Question

What is the distance between point A and point B?
Point A (2,3)
Point B (5,9)

Answer 1

d ≈ 6.7 units

Step-by-step explanation:

calculate the distance, d, using the distance formula

d =
`\sqrt{(x_(2)-x_(1))^2+(y_(2)-y_(1))^2 }`

let (x₁, y₁ ) = A (2, 3 ) and (x₂, y₂ ) = B (5, 9 )

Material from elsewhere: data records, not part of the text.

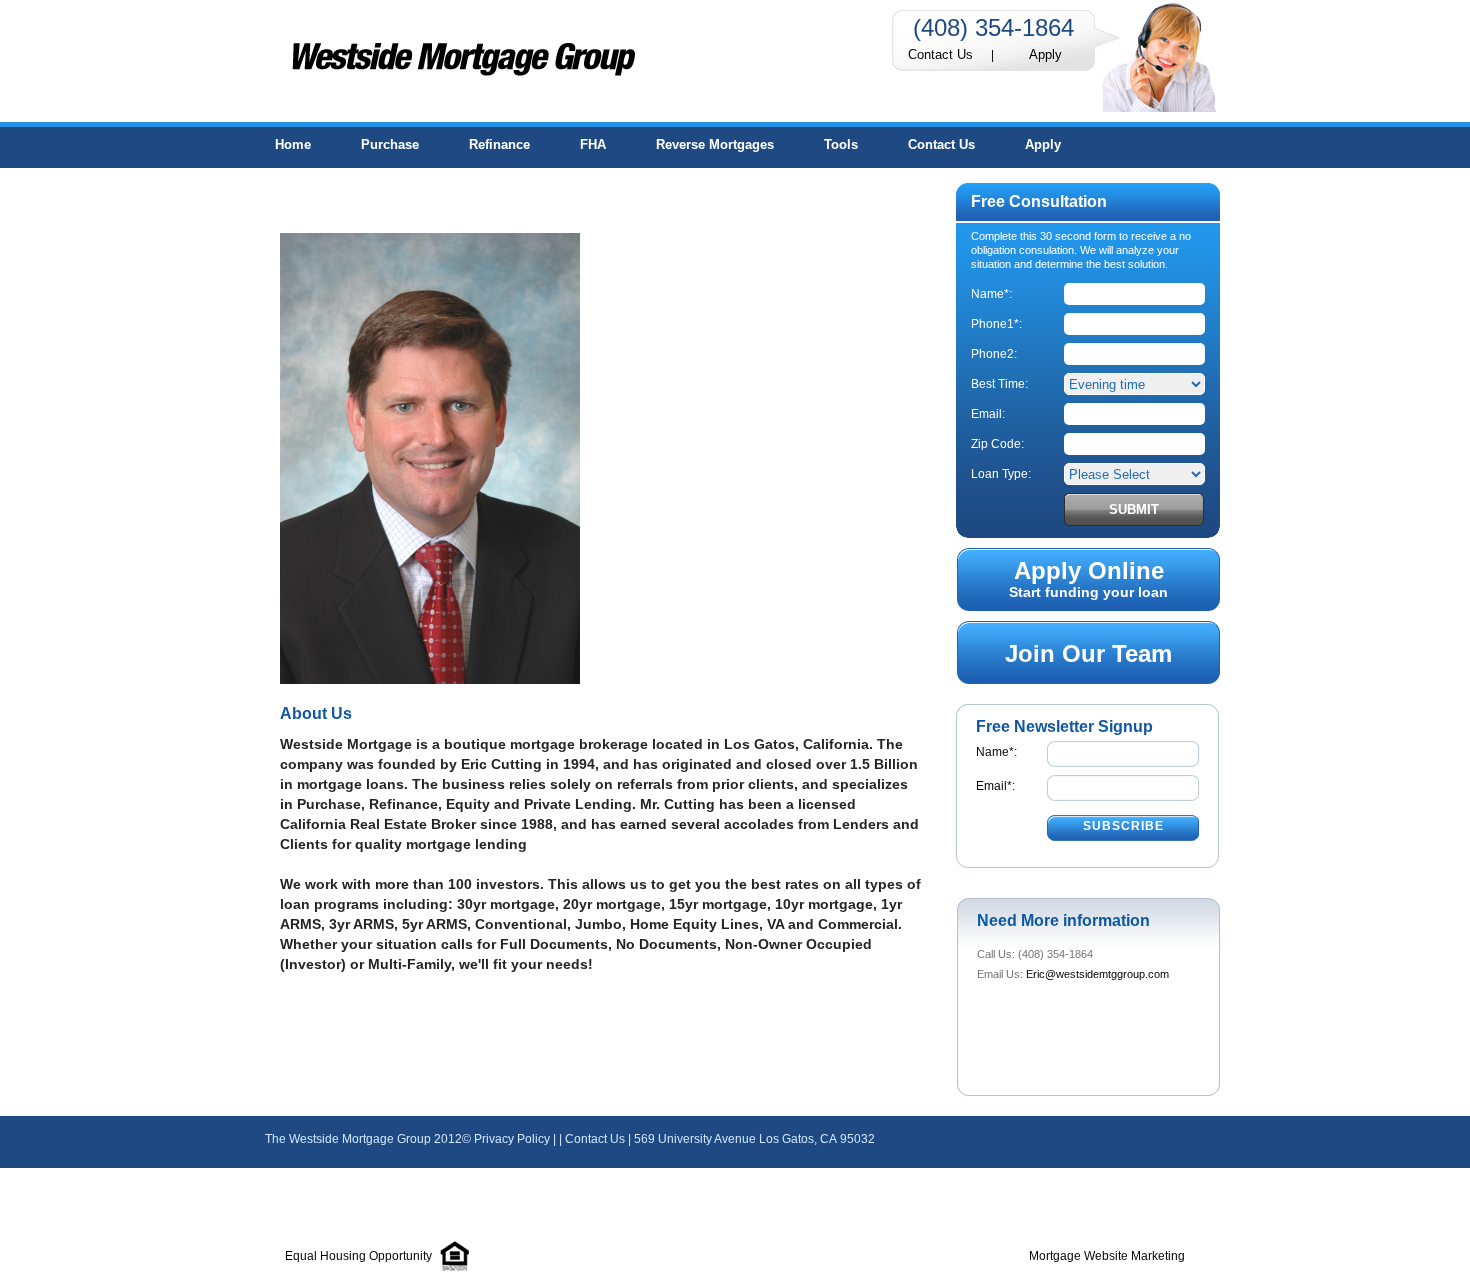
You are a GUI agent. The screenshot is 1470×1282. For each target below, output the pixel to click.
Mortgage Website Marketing (1107, 1256)
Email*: (995, 786)
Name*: (996, 752)
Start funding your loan (1088, 578)
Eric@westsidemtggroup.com (1097, 974)
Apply (1045, 54)
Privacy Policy (512, 1139)
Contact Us (940, 54)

substitute these values into the formula for d

d =
`√((5-2)^2+(9-3)^2)`

=
`√(3^2+6^2)`

=
`√(9+36)`

=
`√(45)`

≈ 6.7 units ( to the nearest tenth )

Answer 2

The exact distance between point A(2,3) and point B(5,9) is √45 units, which approximately equals 6.71 units, representing the straight-line distance or magnitude of displacement in a two-dimensional plane.

Step-by-step explanation:

To calculate the distance between point A and point B with coordinates A(2,3) and B(5,9), we can use the distance formula derived from the Pythagorean theorem, which is the straight-line distance in a two-dimensional plane. The formula is:

d = √((x2 - x1)² + (y2 - y1)²)

Where:
(x1, y1) are the coordinates of point A, and
(x2, y2) are the coordinates of point B.

Substituting the given values, we get:

d = √((5 - 2)² + (9 - 3)²) = √(3² + 6²) = √(9 + 36) = √45

The exact distance is √45 units, or approximately 6.71 units if we calculate the square root. This is the straight-line distance or the magnitude of displacement from A to B. Such problems are common in vector addition and finding displacements in Cartesian planes.